» **TASK INSTRUCTIONS**:
(a) In the article about going from student to BIM coordinator, which postgraduate program did the writer attend?
(b) Carry on the article about going from student to BIM coordinator from the point where it ends.

» **TEXT EXCERPT**:
* * * *
From student to BIM coordinator

In the BIM environment, there is a lot of talk about the important roles such as BIM coordinator or BIM manager, but unfortunately relatively little about the functions that precede these roles. Is it possible to implement BIM in your workplace as a novice engineer? How to do it, even if the company does not have a specialized department in this area? In the following text, I will share my experience with you and show you how I found the answers to the above questions. I invite you to read!

Table of contents

My beginnings with BIM

I started my first serious job after graduating from my master’s studies, with little experience aside from a six-month internship in an architectural office and a fresh Autodesk Revit Advanced certificate under my arm. I admit that I was fortunate enough to come under the wing of talented designers who gave me a lot of trust. In retrospect, I can see that it was crucial to the pace at which I began to develop skills and interests. A lot of challenges, but also a lot of repetitive activities made me look for new and better solutions, often after work, at home. At that time, improving my competences and becoming a specialist in my field was a priority for me.

Don't wait for your boss to put a BIM textbook on your desk

I still remember the moment when I thought “Oh, I’m going into this BIM, I don’t know how yet, but I’m going”, that moment was a conversation with a friend sitting at the desk next to me, who was talking about her BIM postgraduate studies in Poznań. And so, two years later, I was a participant in the iBIM postgraduate program at the Warsaw University of Technology, and now I work as a BIM Coordinator and Architect. Did I think it was worth finishing these studies? Of course! Is it necessary to deal with BIM? Of course not, but more on that in the following paragraphs.

I am a young architect, so is BIM for me?

And why not? BIM is, among other things, a database about the building, and who is an architect if not the person responsible for collecting, selecting and organizing this information? It can be said that, in a nutshell, the BIM model is a geometric model armed with information contained in the technical description and 2D documentation. Regardless of whether you choose to follow the path of a visionary architect, master of architectural details, modeler or project manager, knowing this methodology will be useful and competitive.

Where to start working with BIM?

There’s nothing magic about it. If you are starting your architectural (though not only) career, you will need to choose software (usually Archicad or Revit) and simply learn to use it fluently. A basic course, not necessarily paid, and exercises (for example, creating full construction documentation based on a student project) will be useful. Working on a living organism always brings the fastest results and forces you to look for answers to specific questions (instead of “How do I learn to model in Revit?” you ask “How to automatically attach walls to the roof?” or “How to create a surface specification?”).
* * * *
» **RECORDS**:
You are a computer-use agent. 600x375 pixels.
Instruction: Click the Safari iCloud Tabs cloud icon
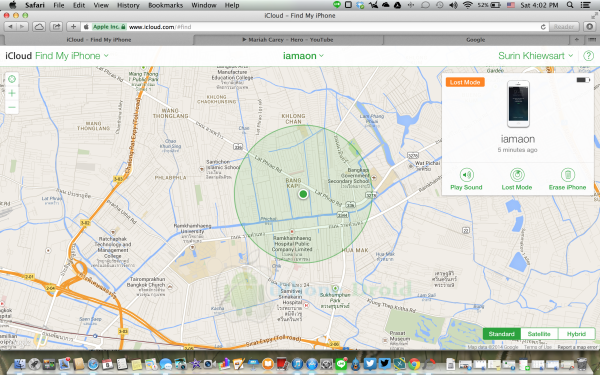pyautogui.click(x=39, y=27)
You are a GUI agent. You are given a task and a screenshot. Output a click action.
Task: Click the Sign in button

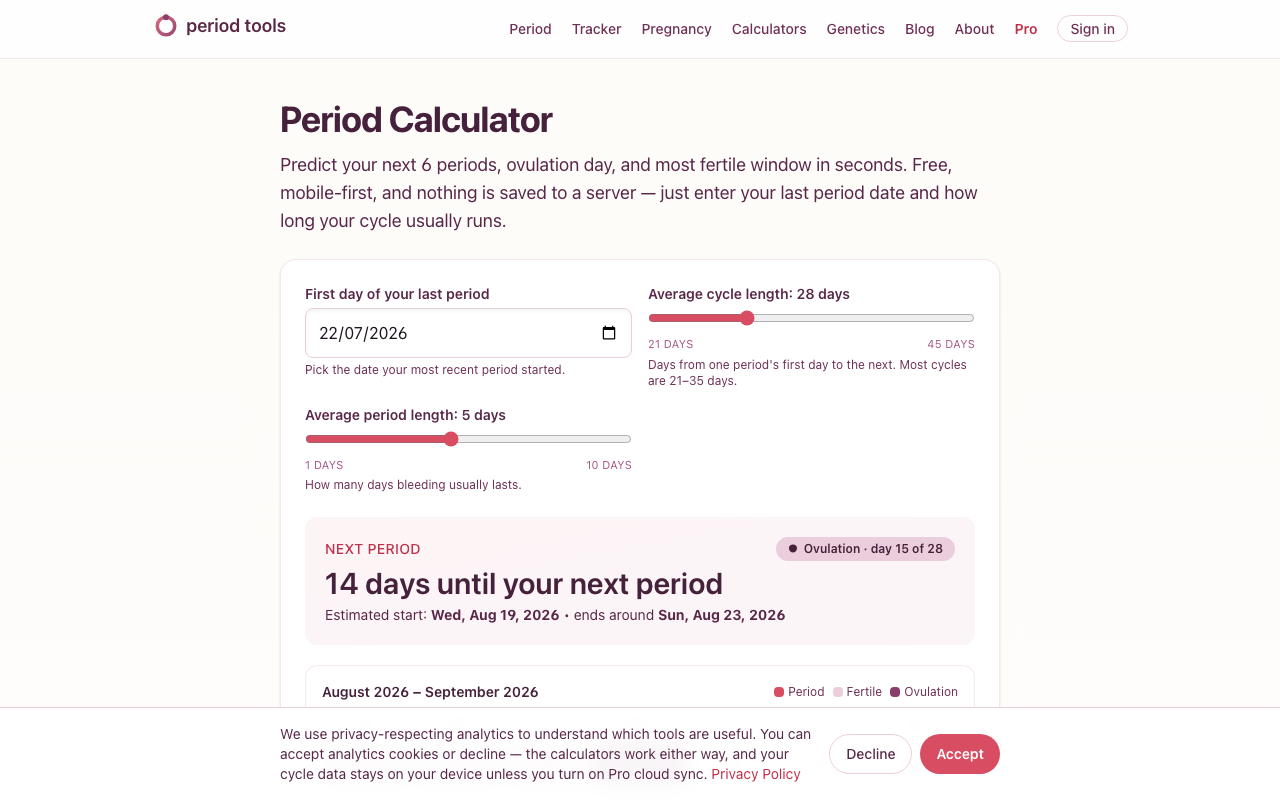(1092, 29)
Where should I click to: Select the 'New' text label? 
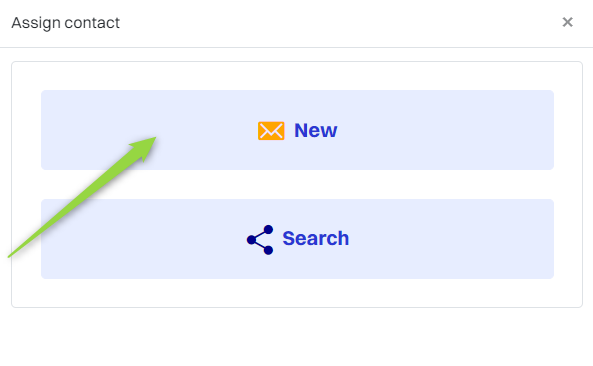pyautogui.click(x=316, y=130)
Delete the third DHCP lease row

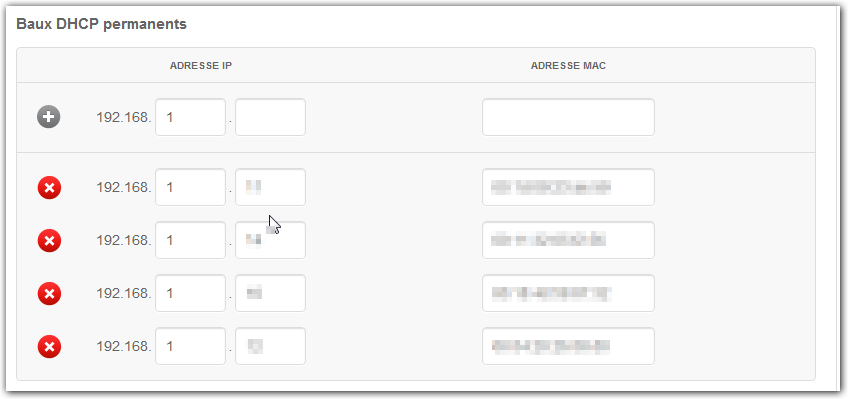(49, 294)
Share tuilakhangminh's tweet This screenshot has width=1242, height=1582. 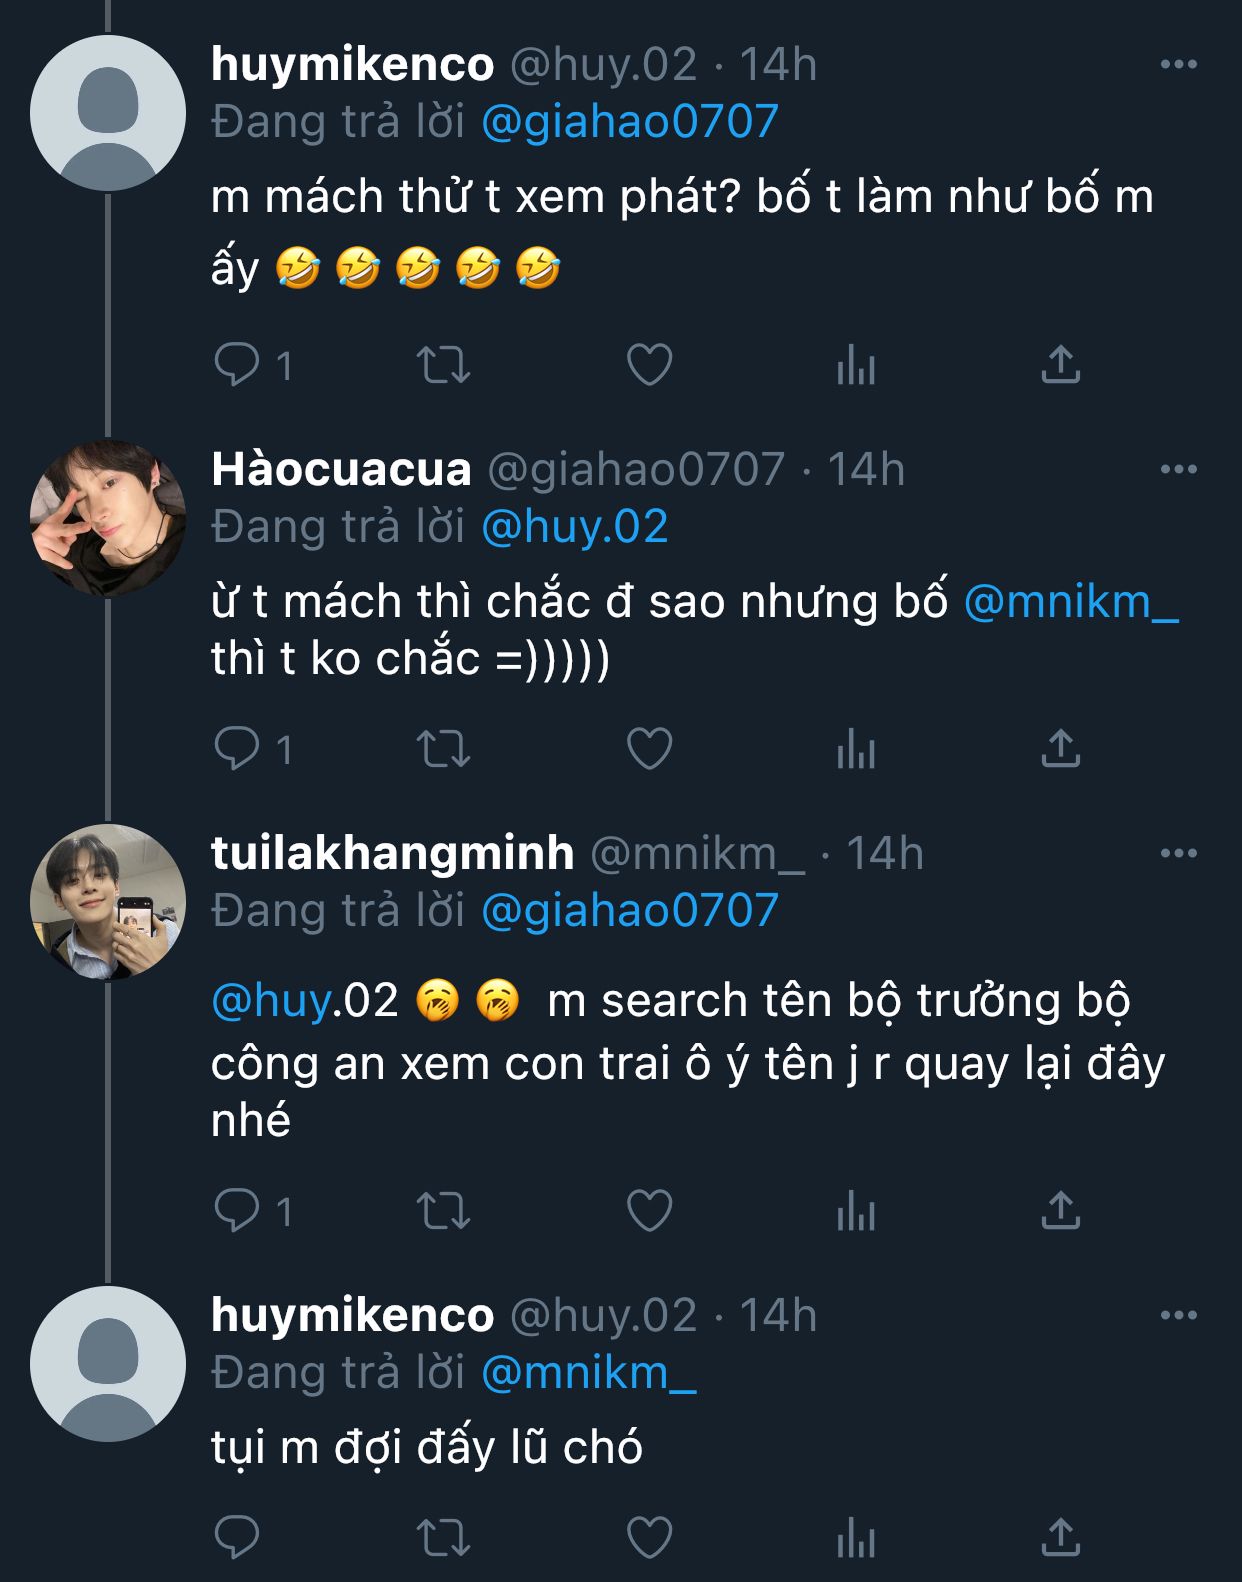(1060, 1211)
* * * *
» **RESPONSES IN ORDER**:
(a) The iBIM postgraduate program at the Warsaw University of Technology.

(b)
Step number two - parameters

The next, and at the same time the most important, issue is working with the parameters of the model. Having the skills to create building geometry, we can start to saturate the model with information. However, be careful not to overfill it. Of course, everything depends on the requirements imposed by the client, but if there are no such requirements, and in principle the project itself is not referred to as BIM, then the type identifier, material and fire resistance will be enough to start with. A coherent model with less data entered correctly will be much more valuable than one that may look professional at first glance, but will be full of unnecessary or, worse, incorrect information. It’s really not worth making an exact replica of reality right away, because later it’s hard to work with such a file.

BEPs, EIRs and other abbreviations

If you dive in the BIM-world and your hunger for knowledge grows, or you are simply forced by the situation on the current project, the time will come to look for answers to what exactly these BEPs and EIRs are, what CDE is for and whether IFC is really so super extra. The multitude of shortcuts is overwhelming at first, but I promise the further into the forest… the more of them! Fortunately, after a while, they stop being so scary and you get used to it. But where to look for these answers? At the beginning, I recommend choosing one book yourself, basically any, not too thick, from the “BIM for beginners” series. Thanks to this, it will be easier to orient yourself in the subject and have a kind of compendium of basic knowledge at hand. And going further, there are plenty of articles discussing specific concepts and stages of the design process in BIM, e.g. here at BIM Corner.

Are BIM studies necessary?

As I mentioned at the beginning – the anwser is no. Postgraduate studies in BIM are a really interesting and valuable experience, but they are not a necessity. They organize the already possessed knowledge and indicate many necessary and interesting issues, and most importantly, they allow the participants to exchange experiences. You can choose from many programs offered by both Polish and foreign universities, as well as various types of courses and training. It is also a good idea to participate in BIM conferences, which are held in Poland several times a year by various organizations and associations.

How to develop BIM in a company as an assistant?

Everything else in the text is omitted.